Copy the items word for word, from the line with "Given: Open the Problems tool window" up to and including the line with "Looking at the". Leave out the pictures.

> _DATA SUPPLIED_
----------------
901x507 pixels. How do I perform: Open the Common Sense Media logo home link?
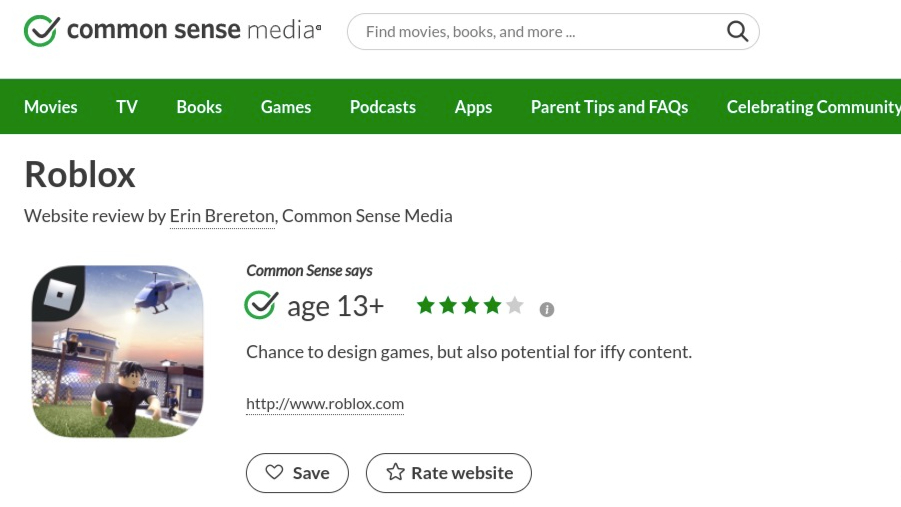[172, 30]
----------------
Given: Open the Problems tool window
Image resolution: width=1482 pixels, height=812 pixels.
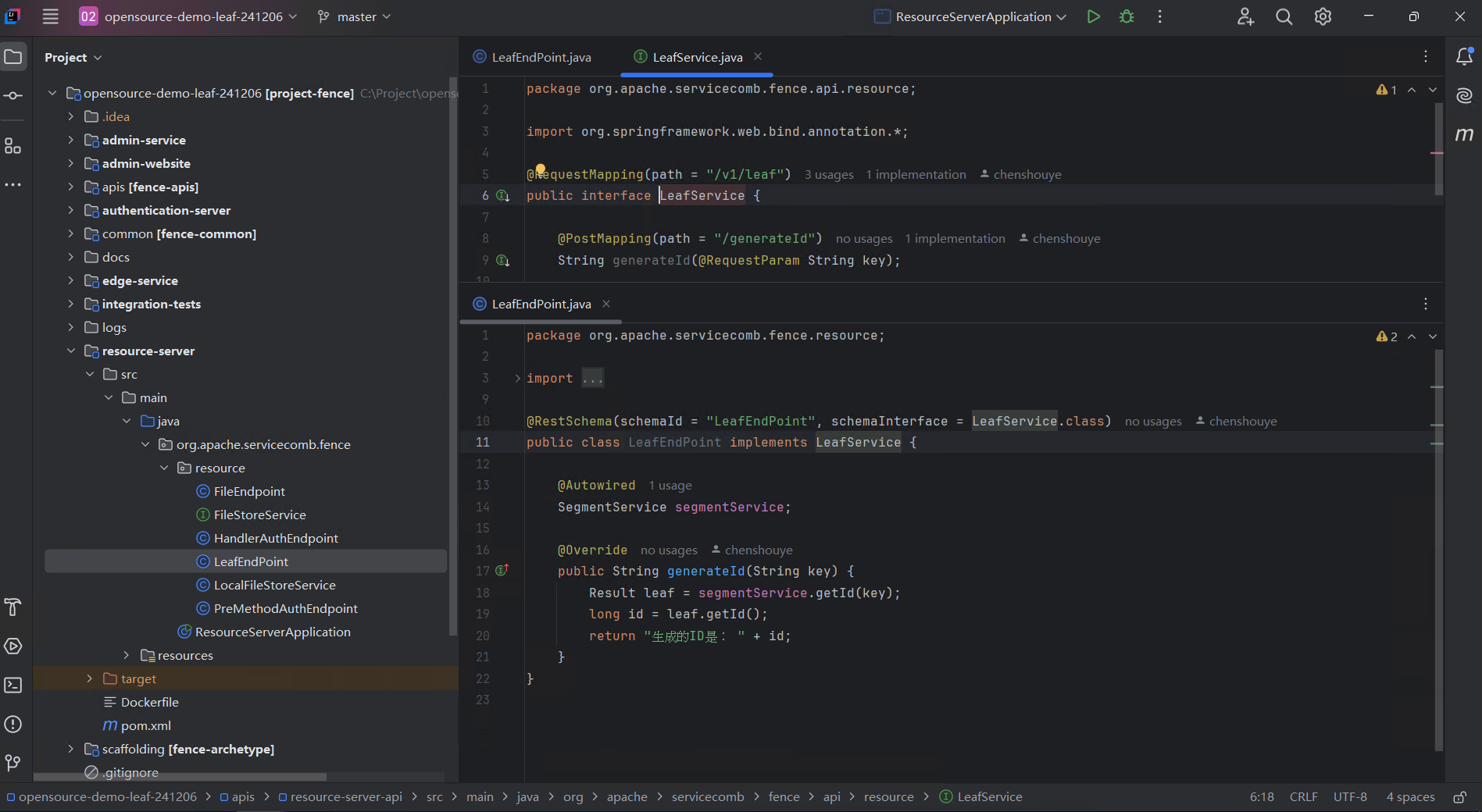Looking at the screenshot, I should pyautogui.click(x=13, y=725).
----------------
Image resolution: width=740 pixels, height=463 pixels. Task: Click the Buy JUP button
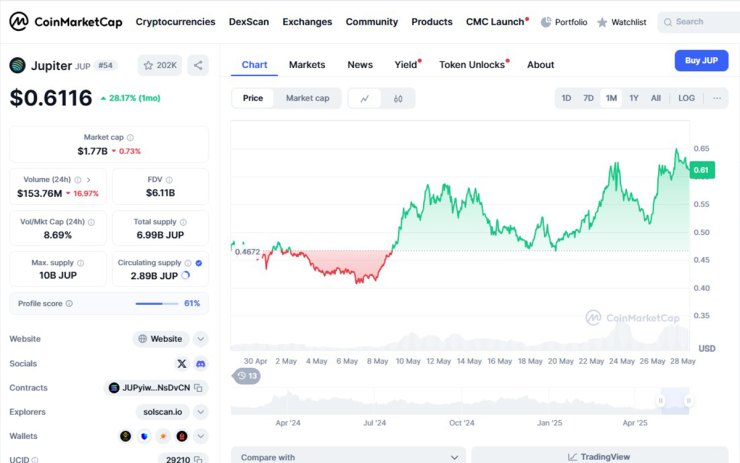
----------------
> _ANSWER IN FULL_
Given: Open the Problems tool window
Image resolution: width=1482 pixels, height=812 pixels.
Looking at the screenshot, I should pyautogui.click(x=13, y=725).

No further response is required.